## Selected excerpt
------------------------------------------------------------

The biggest exception is Simpsons Arcade, where I had so much muscle memory I felt handcuffed with a right stick at home on the 360.  I have the Twin Galaxies Arcade Single Player Single Credit record for Simpsons.

 

But then again there weren't complicated moves you had to be precise on on the Simpsons.  The most precision move was Jump + Attack either together or one slightly after the other.

 

The reason why it's Ambidexterous is so that it can just as easily be left handed as it is right handed.

 

The only economically smart way to make both left hand and right hand joysticks without forcing a prediction that could result in shortages and surpluses and eBay hoarding and bargain basement purchases is Ambidexterity.

 

More "first sales" will happen if all joysticks are just as easily left and right handed.  Hori only makes money off wholesale directly and "first sales indirectly".

 

If the button arrangement loses more sales than ambidexterity gains, then it makes economic sense not to go Ambi.

 

However the custom market and the pick up and play market are 2 different markets.  The first is more likely to tinker.  The second is more likely to just skip something they don't like it.  The Sinister Stick makes sense for the pick up and play market.

------------------------------------------------------------

## Supplied information
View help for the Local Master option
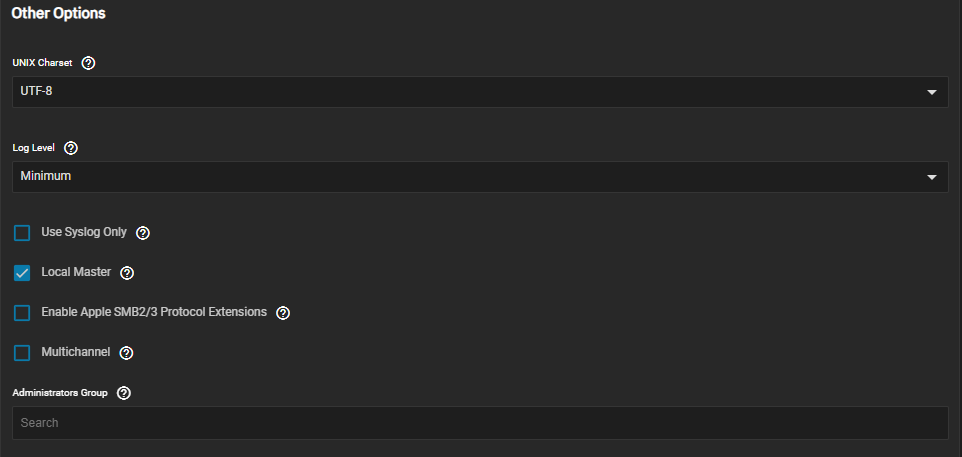The width and height of the screenshot is (962, 457). [x=127, y=273]
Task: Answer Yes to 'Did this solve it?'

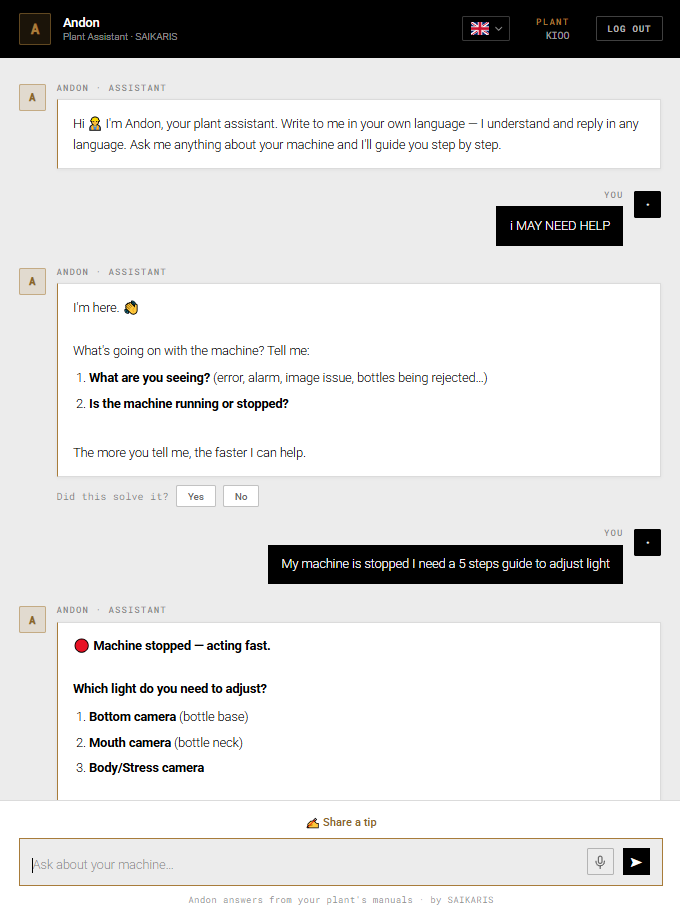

------------------------------------------------------------

## Tasks and exercises
[1] Name every outcome that, according to the post on ambidextrous arcade joysticks, could result from forcing a prediction between left- and right-handed sticks.
[2] Resume the post on ambidextrous arcade joysticks after its last sentence.

## Answers per task
[1]
- shortages
- surpluses
- eBay hoarding
- bargain basement purchases

[2]
When you and 4 other people succeeded when they failed before, and the only difference was a right stick, and that feat was going perfect again the best player in your neighborhood, who later appeared on 00s era TV playing video games, that is a pretty high mountain to climb, and if 5 out of 5 improved, then it is more likely that 800 out of 1000 will improve vs 200 out of 1000, unless a lurking variable can be pointed out that us 5 have, that none of the other 995 have.

 

Some people prefer straight 6s.  A couple manufacturers make Straight 6s.  The SF15 stick is a Straight 8.  Why is straight 8 a "market satisfied option" and not ambidexterity.

 

Also the fact that Nintendo disqualified Beeshu in the NES days until they got a TG16 and Genesis license, despite most experts saying they are great sticks, even left handed, yet Nintendo made hands free controllers for hospitals make me wonder why they make an Uber niche hands free stick,  but don't allow an Ambi license until the competition did.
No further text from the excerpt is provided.